The International Committee of the Red Cross (ICRC) has revealed a data breach exposing information belonging to over half a million “highly vulnerable” people.
On January 19, the ICRC, the overseer of Red Cross operations, said the “sophisticated” attack was launched against an external company in Switzerland contracted by the Red Cross to store information.
According to the organization, records taken during the attack were collected from at least 60 Red Cross and Red Crescent National Societies.
The Red Cross is a humanitarian outfit that works with those impacted by conflict and war internationally.
In total, over 515,000 individuals are believed to have been impacted with many classed as “highly vulnerable” – including those separated from their families due to conflict and disasters, others classified as missing people, and individuals being held in detention centers.

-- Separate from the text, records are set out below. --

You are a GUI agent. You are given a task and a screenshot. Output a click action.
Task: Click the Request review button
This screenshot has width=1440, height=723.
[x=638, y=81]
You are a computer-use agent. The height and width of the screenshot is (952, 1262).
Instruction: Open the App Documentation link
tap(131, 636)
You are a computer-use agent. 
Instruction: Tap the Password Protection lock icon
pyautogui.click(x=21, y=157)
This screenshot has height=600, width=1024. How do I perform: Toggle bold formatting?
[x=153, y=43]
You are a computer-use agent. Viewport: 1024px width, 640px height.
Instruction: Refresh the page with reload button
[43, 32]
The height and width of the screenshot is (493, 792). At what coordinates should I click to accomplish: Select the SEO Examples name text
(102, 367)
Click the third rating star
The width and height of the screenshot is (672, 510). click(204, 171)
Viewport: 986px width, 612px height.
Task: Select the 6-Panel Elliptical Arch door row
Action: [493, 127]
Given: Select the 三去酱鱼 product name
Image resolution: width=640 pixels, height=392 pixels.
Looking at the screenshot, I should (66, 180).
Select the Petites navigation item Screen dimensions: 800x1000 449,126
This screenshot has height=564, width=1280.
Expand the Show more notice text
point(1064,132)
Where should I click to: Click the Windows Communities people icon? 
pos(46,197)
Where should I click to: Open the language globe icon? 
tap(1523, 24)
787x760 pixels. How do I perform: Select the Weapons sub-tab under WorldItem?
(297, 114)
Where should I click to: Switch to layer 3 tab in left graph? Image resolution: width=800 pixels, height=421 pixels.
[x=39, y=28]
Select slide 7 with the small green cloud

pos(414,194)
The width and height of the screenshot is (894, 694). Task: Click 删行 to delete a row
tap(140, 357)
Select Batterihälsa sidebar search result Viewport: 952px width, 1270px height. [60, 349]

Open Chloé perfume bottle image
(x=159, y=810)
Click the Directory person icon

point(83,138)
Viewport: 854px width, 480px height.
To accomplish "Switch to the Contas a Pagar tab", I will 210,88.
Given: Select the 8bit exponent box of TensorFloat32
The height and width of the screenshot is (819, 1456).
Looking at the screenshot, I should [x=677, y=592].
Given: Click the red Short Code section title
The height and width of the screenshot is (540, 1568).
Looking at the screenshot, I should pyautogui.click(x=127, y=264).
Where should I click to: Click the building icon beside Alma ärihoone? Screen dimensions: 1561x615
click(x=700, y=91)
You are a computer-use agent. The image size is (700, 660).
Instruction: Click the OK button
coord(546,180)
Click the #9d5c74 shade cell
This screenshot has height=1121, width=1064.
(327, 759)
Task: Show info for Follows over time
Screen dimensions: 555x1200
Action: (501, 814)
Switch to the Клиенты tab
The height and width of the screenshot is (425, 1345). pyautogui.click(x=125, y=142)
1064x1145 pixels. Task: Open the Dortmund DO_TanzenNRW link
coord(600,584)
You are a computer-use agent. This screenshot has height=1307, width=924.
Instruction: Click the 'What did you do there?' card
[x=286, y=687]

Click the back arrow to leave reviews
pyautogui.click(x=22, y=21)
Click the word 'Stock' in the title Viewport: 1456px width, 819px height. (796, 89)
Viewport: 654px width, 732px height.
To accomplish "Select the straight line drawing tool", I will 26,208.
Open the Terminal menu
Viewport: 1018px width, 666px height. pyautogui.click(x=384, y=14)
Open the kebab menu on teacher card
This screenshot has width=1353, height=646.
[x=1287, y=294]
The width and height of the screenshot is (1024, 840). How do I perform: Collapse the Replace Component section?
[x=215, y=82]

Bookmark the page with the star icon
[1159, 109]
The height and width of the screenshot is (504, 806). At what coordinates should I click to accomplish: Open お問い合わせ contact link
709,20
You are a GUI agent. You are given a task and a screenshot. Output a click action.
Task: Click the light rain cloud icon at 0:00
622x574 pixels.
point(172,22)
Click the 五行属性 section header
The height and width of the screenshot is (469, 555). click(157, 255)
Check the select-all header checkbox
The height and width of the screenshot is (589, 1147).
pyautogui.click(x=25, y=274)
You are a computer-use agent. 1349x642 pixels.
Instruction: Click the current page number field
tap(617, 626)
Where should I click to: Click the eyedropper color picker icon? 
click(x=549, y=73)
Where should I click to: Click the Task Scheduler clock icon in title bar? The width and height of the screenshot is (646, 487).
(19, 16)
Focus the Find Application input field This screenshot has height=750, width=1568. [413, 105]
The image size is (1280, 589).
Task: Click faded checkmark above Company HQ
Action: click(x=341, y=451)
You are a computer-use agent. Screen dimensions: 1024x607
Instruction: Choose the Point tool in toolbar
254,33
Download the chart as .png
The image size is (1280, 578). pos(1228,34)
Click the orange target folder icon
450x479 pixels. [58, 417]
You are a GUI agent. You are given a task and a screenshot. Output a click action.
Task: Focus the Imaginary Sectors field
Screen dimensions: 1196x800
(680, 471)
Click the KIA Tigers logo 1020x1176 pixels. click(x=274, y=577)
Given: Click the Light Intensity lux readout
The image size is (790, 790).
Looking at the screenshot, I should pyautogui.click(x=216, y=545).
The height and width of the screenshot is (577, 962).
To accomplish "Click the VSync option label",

It is not known who is responsible for the cyber-attack. At the time of writing, there is no evidence that the ICRC’s records have been leaked or shared online.
Appalling and perplexing
Robert Mardini, ICRC’s director general, called the cyber-attack “appalling and perplexing” and has pleaded with whoever is responsible not to publish the stolen information.
“Your actions could potentially cause yet more harm and pain to those who have already endured untold suffering,” Mardini said.
“The real people, the real families behind the information you now have are among the world’s least powerful. Please do the right thing. Do not share, sell, leak, or otherwise use this data.”
Restoring Family Links, a program operated by the ICRC, Red Cross, and Red Crescent groups that try to reunite families caught up in conflicts or natural disasters, is now on pause due to the attack.
The organizations are trying to find workarounds to reboot the program and in the meantime an investigation has been launched to understand the scope of the data breach.
“Attackers will always find a weak link in the chain and exploit it,” commented Brian Higgins, security specialist at Comparitech.
“Now that this highly sensitive, humanitarian stolen data is in the wild, one can only support the Red Cross director general in his call.”